Ohio Decarbonization (Center of Excellence at Cleveland State University) Content.jpgA comprehensive economic assessment of efforts in Ohio to decarbonize heavy industry concludes that diverting 15% of the state’s shale gas output to hydrogen production could meet existing industrial demand but to meet anticipated demand growth by 2050, 15% of renewable generation and Ohio’s existing nuclear power will be needed. | Midwest Hydrogen Center of Excellence, at Cleveland State University

 

“Even without regulation, however, we can project that they will likely provide an increasing share of hydrogen production and by 2050 may even approach that provided by natural gas,” the report reasons.

Also by 2050, the study assumes that transportation, led by heavy trucking, will be the largest consumer of hydrogen in the state, while cars and light-duty trucking will have moved to battery EVs.

“We also project that heavy-duty trucks (Class 8) will be a major early consumer of hydrogen in the region, where refueling infrastructure can be built along interstate corridors. The Pittsburgh-to-Chicago I-76/I-80 corridor, for instance, is projected to use around 1,200 kg/day by 2030 and about 20,000 kg/day by 2040, even without zero-emission mandates,” the study notes.

Going Green

Working under the assumption that shale gas production will be in decline by 2050, the study turns to green hydrogen, which is produced by electrolysis using not only electricity from wind and solar but also from the state’s two nuclear power plants, Davis-Besse east of Toledo and Perry east of Cleveland.

Energy Harbor, the owner of the two power plants, is working with a $10 million U.S. Department of Energy grant on a facility adjacent to the Davis-Besse plant to use a portion of the reactor’s output to make hydrogen with a low-temperature electrolysis. The project is expected to begin production in 2023.

The study assumes that by 2050, 15% of the energy generated by Energy Harbor will have been diverted from the grid to produce enough hydrogen to meet the expected demand growth. And it assumes that renewable energy projects, primarily solar, will also have to contribute 15% of all energy generated in order to meet hydrogen demand.
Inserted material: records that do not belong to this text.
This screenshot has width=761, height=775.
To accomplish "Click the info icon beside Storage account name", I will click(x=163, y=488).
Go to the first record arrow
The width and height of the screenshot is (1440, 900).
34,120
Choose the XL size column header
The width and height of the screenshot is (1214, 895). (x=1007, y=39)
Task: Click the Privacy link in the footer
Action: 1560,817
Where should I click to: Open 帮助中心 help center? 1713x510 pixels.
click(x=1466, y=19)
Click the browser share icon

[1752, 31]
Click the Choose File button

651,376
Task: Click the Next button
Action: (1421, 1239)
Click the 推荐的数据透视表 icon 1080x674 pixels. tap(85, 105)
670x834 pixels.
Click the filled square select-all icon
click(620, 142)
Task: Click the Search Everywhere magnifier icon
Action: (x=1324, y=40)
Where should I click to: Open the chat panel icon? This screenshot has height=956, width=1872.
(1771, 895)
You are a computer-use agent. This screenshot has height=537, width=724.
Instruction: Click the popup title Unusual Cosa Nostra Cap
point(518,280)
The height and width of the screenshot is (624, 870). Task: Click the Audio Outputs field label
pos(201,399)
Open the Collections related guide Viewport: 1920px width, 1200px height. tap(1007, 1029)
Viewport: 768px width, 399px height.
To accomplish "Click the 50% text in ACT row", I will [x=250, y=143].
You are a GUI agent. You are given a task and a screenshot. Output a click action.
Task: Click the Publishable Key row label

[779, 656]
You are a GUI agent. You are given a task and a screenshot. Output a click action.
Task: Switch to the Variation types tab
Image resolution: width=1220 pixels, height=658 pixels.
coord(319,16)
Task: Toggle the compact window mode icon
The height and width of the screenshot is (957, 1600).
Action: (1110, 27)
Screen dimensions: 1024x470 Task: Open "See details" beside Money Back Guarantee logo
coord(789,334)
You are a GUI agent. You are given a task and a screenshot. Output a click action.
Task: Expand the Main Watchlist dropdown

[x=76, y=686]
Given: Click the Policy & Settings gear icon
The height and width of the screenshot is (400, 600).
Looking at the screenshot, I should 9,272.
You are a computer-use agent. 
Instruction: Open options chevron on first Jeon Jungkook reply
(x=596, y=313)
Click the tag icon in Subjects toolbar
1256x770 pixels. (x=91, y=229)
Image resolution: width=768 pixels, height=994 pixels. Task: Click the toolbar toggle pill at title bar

“Ohio will likely be looking to supply this larger 3 million metric ton market at the same time that natural gas production from Utica Shale and other Appalachian formations are in decline,” the analysis warns.

“Ohio will need to develop a green hydrogen strategy to prepare for this scenario. Based upon current projections for Ohio generation capacity, if the state repurposed 50% of its nuclear and utility-scale renewable power fleets to make hydrogen for a 2-MMT/year market, it would still be required to support 70% of its hydrogen from steam methane reformation by 2050.

“A 3-MMT/year market will only require more natural gas. Further, 50% repurposing of nuclear and renewable power will put a significant strain on Ohio’s grid, which already imports around 25% of its power.

“Accordingly, Ohio industries will need to plan for both blue and green hydrogen sources to supply Ohio’s anticipated hydrogen demand. It will need to develop strategies for using or sequestering carbon dioxide captured from steam methane reforming processes. And it will need to ramp up its green power generation fleets to replace natural gas over time. This will include extending the life of its nuclear power plants and significantly increasing its fleet of utility-scale renewable power.”

The study was also sponsored by Jobs Ohio, a private economic development group created by the state, and the Stark Area Regional Transit Authority, a regional transit system with 20 fuel cell electric buses. The research was led by Mark Henning and Andrew Thomas of the Energy Policy Center at Cleveland State University’s Levin College of Urban Affairs.